Unified CPU/GPU statistical categorical encoding: leakage-safe target encoding generalized to arbitrary statistics, with one sklearn-compatible API.

Project description

catstat

CI PyPI Python License: MIT

Unified CPU/GPU statistical categorical encoding: leakage-safe target encoding generalized to arbitrary statistics, behind one scikit-learn-compatible API.

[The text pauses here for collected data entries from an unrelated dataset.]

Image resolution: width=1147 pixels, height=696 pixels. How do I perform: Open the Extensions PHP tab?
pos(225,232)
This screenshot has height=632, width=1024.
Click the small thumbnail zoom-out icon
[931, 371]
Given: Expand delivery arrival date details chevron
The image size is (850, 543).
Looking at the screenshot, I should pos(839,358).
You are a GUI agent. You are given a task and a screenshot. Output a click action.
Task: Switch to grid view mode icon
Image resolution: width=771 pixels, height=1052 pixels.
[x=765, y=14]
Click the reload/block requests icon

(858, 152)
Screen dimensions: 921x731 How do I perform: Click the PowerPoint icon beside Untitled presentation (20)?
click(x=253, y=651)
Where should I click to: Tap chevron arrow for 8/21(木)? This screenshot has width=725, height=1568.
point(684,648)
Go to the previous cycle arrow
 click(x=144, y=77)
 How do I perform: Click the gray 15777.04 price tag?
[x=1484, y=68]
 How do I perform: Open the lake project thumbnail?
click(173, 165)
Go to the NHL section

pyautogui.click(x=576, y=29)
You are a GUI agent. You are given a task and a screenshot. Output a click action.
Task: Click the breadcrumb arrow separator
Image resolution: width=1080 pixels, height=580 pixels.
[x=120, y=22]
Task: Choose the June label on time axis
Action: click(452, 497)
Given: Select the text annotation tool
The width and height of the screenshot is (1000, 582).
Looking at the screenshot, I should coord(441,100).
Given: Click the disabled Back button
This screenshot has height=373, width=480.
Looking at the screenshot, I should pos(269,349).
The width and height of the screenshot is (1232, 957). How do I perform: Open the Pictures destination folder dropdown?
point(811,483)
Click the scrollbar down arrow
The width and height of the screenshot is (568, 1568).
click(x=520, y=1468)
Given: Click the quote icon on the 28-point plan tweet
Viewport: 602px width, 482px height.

Runs on CPU (pandas/numpy) and on GPU (RAPIDS cuDF/CuPy), parity-validated (CPU/GPU allclose). Device-resident pipelines are where the GPU pays off: pass a cuDF DataFrame and the whole encode — factorize, cross-fitting, gather, output — stays on the device (Colab T4: ~2.6× at 100k rows to ~6–13× at 1M–10M rows vs CPU, returning cuDF). For pandas-origin data the host↔device copies eat the win (~1.1× at best), so backend="auto" still resolves to CPU; cuDF input routes to the GPU automatically. See docs/roadmap.md and docs/known_issues.md (KI-020).

import cudf
enc = TargetEncoder(cols=["cat"], stats=["mean", "var"])   # backend="auto"
out = enc.fit_transform(cudf.from_pandas(X), y)            # stays on device; returns cuDF

Install

pip install catstat

Optional extras: catstat[gpu] (RAPIDS cuDF/CuPy, CUDA 12), catstat[polars] (output="polars"), catstat[docs] (API-reference build), catstat[dev] (tests + lint + build).

Quickstart

from catstat import TargetEncoder, CountEncoder, FrequencyEncoder

enc = TargetEncoder(cols="auto", stats=["mean"], smooth="auto", cv=5, random_state=42)
X_train_enc = enc.fit_transform(X_train, y_train)   # out-of-fold (leakage-safe)
X_test_enc  = enc.transform(X_test)                 # full-data encodings for new data

Why catstat

sklearn's TargetEncoder is CPU and mean-only; cuML is GPU-only (RAPIDS-locked, few stats); category_encoders has no internal cross-fitting (leakage risk). catstat is the union: one API, CPU today and GPU when it pays off, generalized statistics, always leakage-safe.

What it encodes

Three encoders over a shared core: TargetEncoder (supervised, cross-fitted) and the unsupervised CountEncoder / FrequencyEncoder. TargetEncoder(stats=[...]) selects the statistics to emit:

stats= entry smoothing target GPU column infix
"mean" m-estimate (fixed) / empirical-Bayes (smooth="auto") regression / binary / multiclass te_mean
"count" unsupervised count
"frequency" unsupervised freq
"var", "std" — (global fallback) regression te_var, te_std
"median", "min", "max" — (global fallback) regression te_median / te_min / te_max
"skew", "kurt" — (global fallback) regression te_skew, te_kurt
"woe" inherits the mean's smoothing (logit-derived) binary woe
("name", callable) — custom (quantiles, IQR, …) — (global fallback) regression CPU only name

Smoothing honesty: only mean/probability statistics are smoothed. Count/frequency get none; order/shape statistics never blend — below min_samples_category (or where undefined) they fall back to the global statistic. (stats=["quantile"] raises with a hint to pass a custom callable such as ("q90", lambda v: np.quantile(v, 0.9)).)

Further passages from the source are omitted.